カヴァクは何度目かわからぬ溜息をついていた。
「ラウレル・・・」
名前を口にするだけでも、ぽっと体の奥に熱が灯る。
最初は、すぐにぶち切れる変な奴だと思っていた。
仲良くなって、一緒に馬鹿やるようになって、親友だと思って・・・恋心に気づいたのはいつだったろうか。
女物の服が嫌いだから男装していたのを今更に悔やむ。
しかし他の少女に対するラウレルの態度を見ていると、男装していたからこそ今のような近しい関係になれたのも事実。
「むー」
唸りながら自分の胸をなで回す。
姉と同じく起伏に乏しいそこは、弓手としては都合がいいが、巨乳好きのラウレルにアピールするにはあまりにも無力に思われた。
姉用と偽ってアルマイアから購入したクリームも薬も、まったく効いていなくて泣きたくなる。
「人に揉んでもらうと大きくなるって言うけど・・・」
2Fの面子はなんとなく恥ずかしくて却下。
では3F?
姉は・・・なんだか2人して悲しくなりそうなのでパス。
マーガレッタ・・・喜々としてやってくれそうだけど、そのまま行ってはいけない世界に強制連行されそうなので却下。
カトリーヌ・・・頼めばやってくれるかもだけど、ラウレルの姉にしてもらうのはちょっと抵抗がある。
セイレン・・・論外。きっとお説教されてしまう。
エレメス・・・悪くないかも?でも、暗殺者のテクでやられたら溺れてしまうかもしれないし、最後までねだってしまうかもしれない。それは嫌だ。
指を折りながら考えて、最後の1人で頷いた。
「うん、ハワードさんならいいかも。口が固そうだし、ガチホモだから私の貞操も安全だ」
そうと決まれば善は急げ。
カヴァクは勢いよく自室を飛び出して行った。

「さぁ、エレメス!今夜も燃えようぜ(はぁと)」
「いやでござる、いい加減腰が壊れるでござる!!」
ハワードの自室ではHFでピヨらせて連れ込んだエレメスとのいつもの掛け合いが繰り広げられていた。
そこに、こんこんこんこんこここんこん♪とやけにリズミカルなノックの音が響く。
「む、誰だ?」
ハワードの気が逸れた隙を逃さずクローキングするエレメス。
ハワードは、舌打ちしつつもサイトクリップをしっかり握って応対に出た。
「あの、夜分にすみません。
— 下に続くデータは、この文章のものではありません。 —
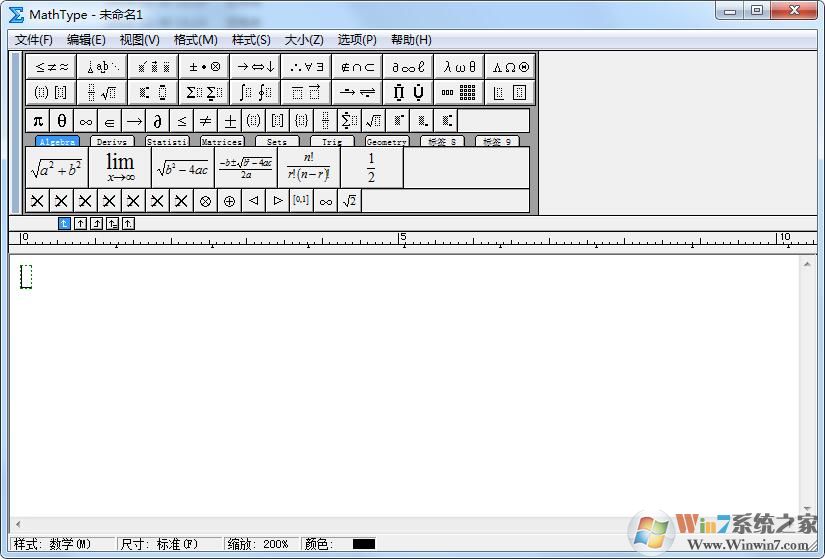Screen dimensions: 825x559
Task: Click the 缩放: 200% status bar field
Action: 258,545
ちょっといいですか?」
てっきりマーガレッタあたりと思っていたハワードは、カヴァクを見て驚いて尋ねた。
「こんな遅くにどうした?弓に不具合でも出たか?」
「いえ・・・あの、相談したいことがあって・・・お部屋にお邪魔してはいけませんか?」
ハワードはしばし沈黙した。
部屋にはエレメスがいる。
正直、お楽しみタイムの邪魔をされたくはない。
勿論カヴァクみたいな青い果実も悪くはないが、針鼠ならぬ矢鼠にされるのはさすがに遠慮したい。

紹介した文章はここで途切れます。